Short exercise
Could you reproduce word for word the part of the records that opens with the line containing "Given: Open Christoph" and closes with the line containing "This screenshot has width=524, height=324.", omitting the pictures?

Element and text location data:
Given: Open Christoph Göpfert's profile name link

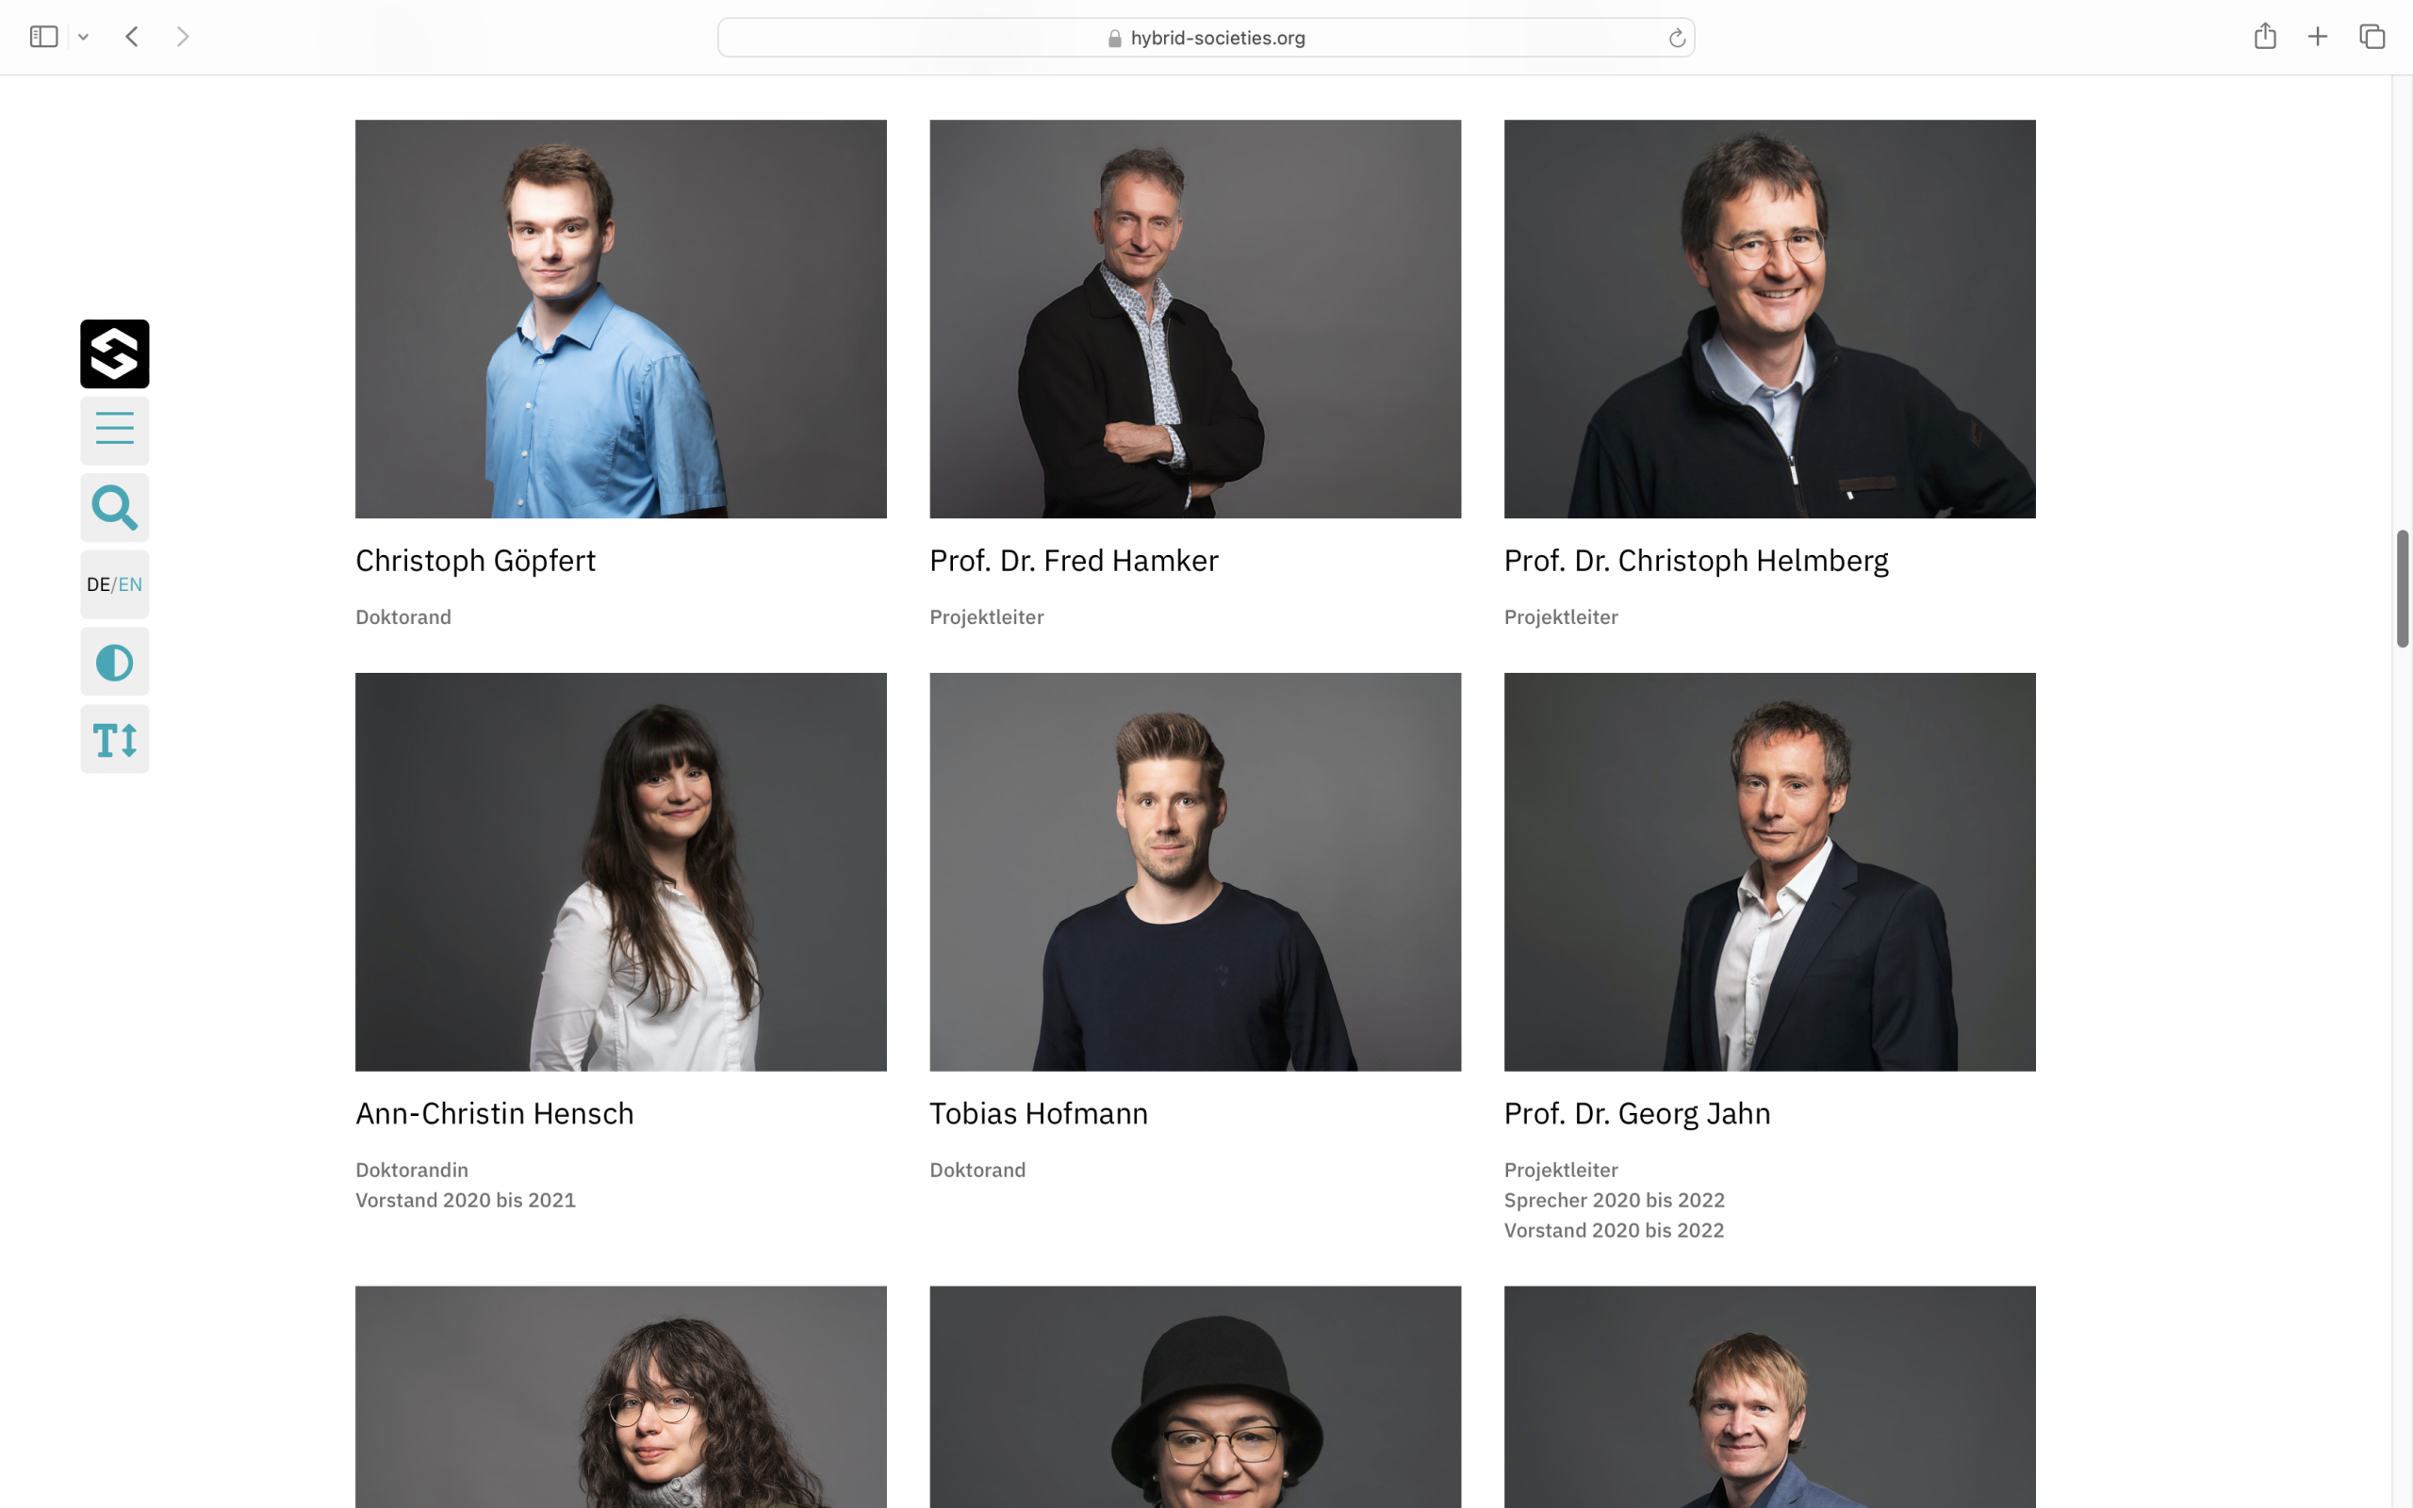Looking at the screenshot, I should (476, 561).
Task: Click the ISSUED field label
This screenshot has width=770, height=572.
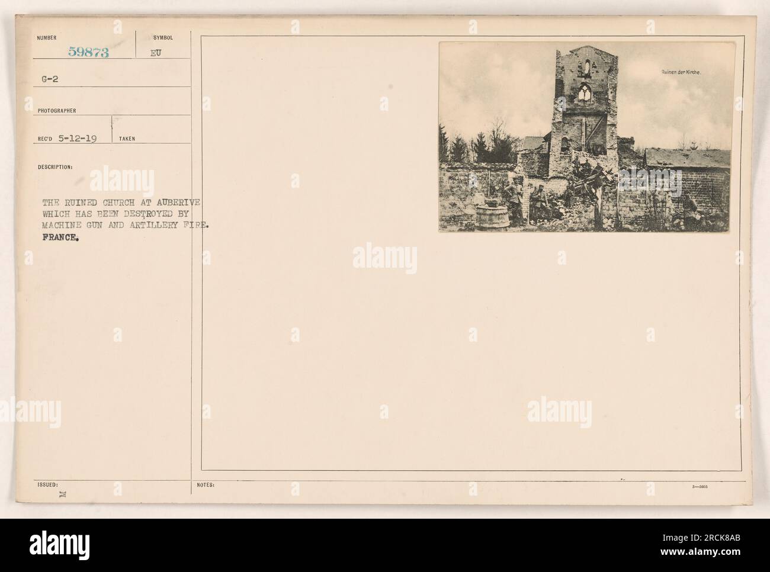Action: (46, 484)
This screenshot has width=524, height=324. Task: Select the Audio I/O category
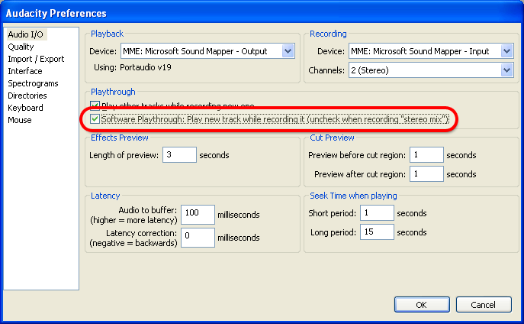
==
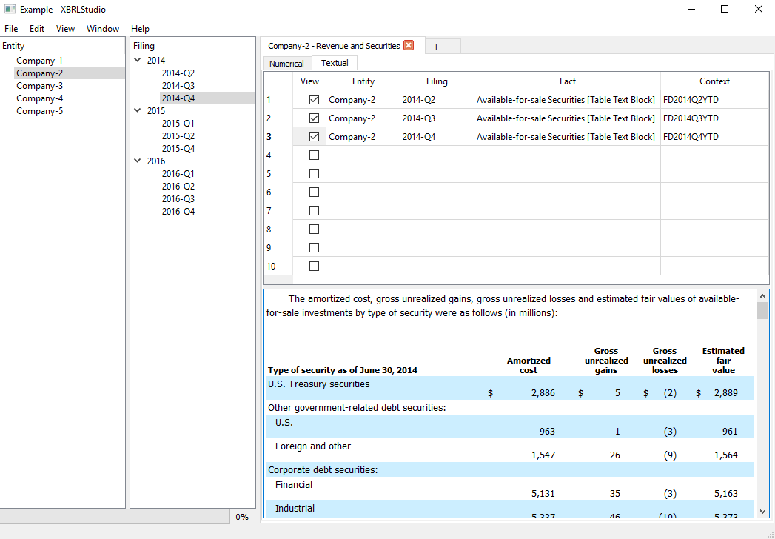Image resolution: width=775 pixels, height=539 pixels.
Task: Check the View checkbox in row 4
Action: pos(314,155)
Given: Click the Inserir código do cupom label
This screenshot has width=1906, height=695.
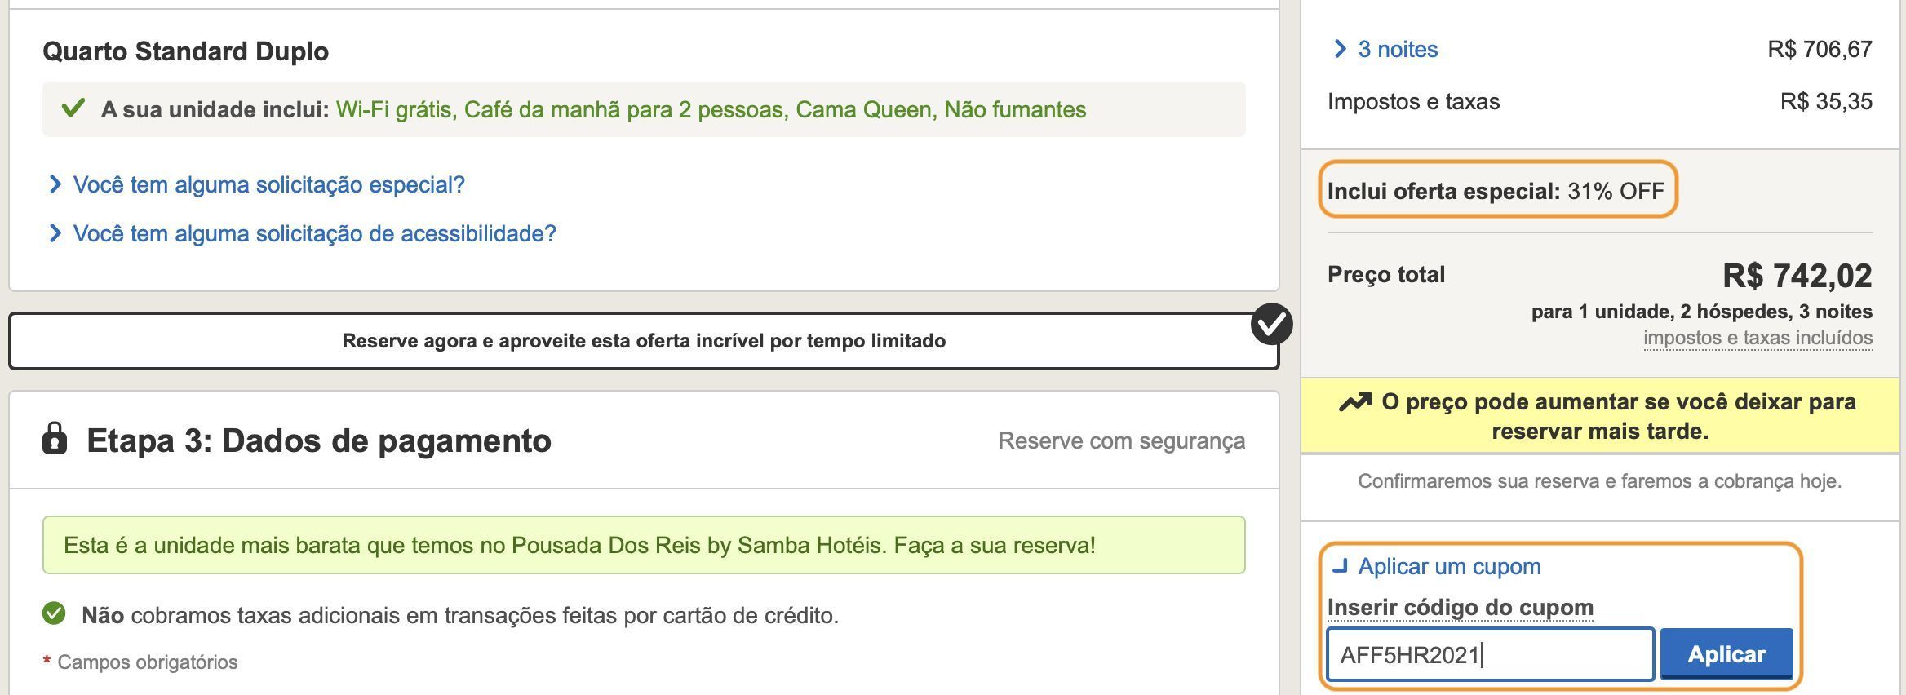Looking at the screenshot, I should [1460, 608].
==
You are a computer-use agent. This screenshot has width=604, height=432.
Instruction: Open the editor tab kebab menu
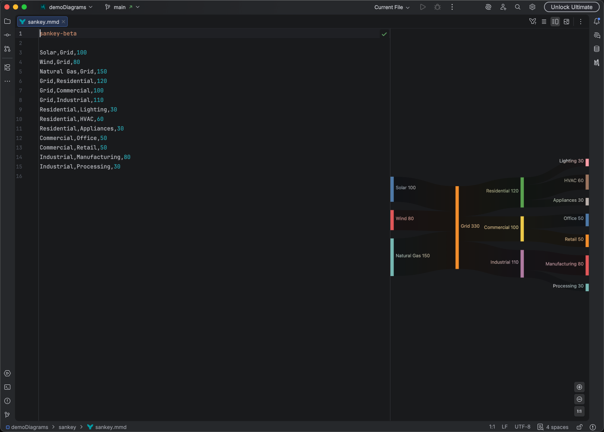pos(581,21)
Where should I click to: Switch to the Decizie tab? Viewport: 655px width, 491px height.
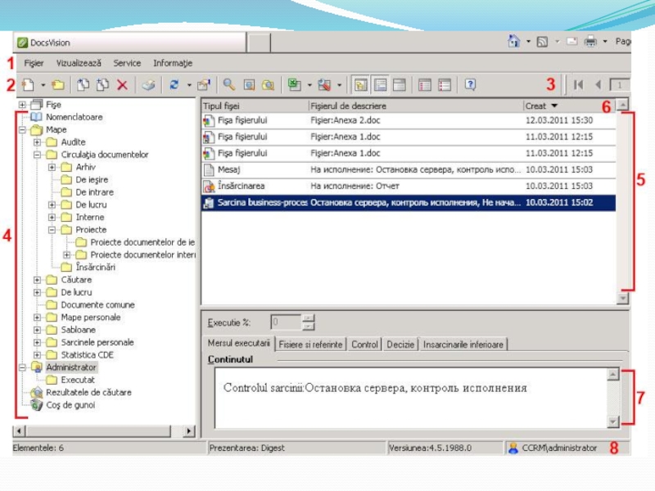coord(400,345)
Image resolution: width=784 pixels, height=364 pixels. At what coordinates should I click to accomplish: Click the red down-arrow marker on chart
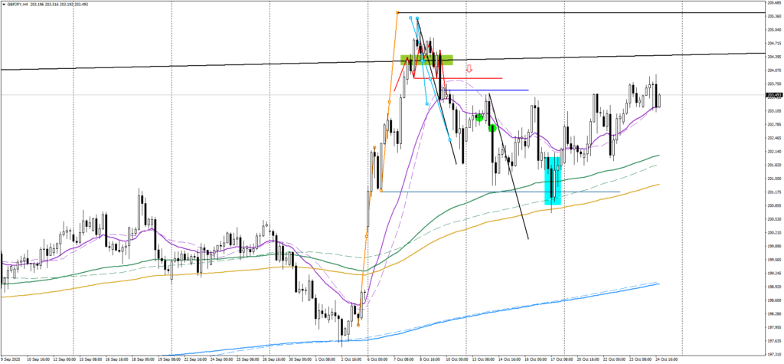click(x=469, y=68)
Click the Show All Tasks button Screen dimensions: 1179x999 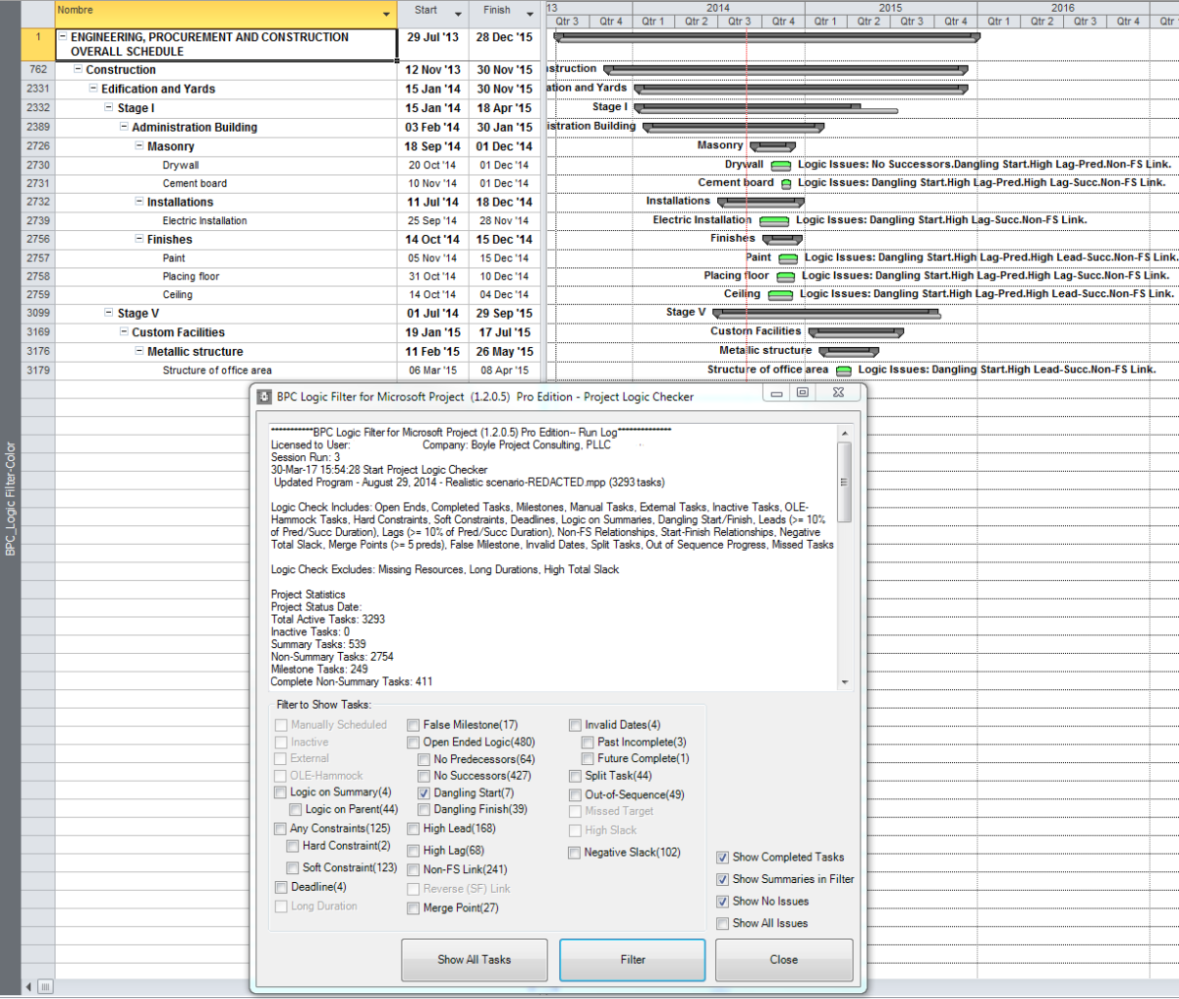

The completed task
Given: Open Christoph Göpfert's profile name link

Looking at the screenshot, I should (476, 561).
Task: Click the ISSUED field label
This screenshot has width=770, height=572.
Action: (46, 484)
This screenshot has width=524, height=324. Task: Select the Audio I/O category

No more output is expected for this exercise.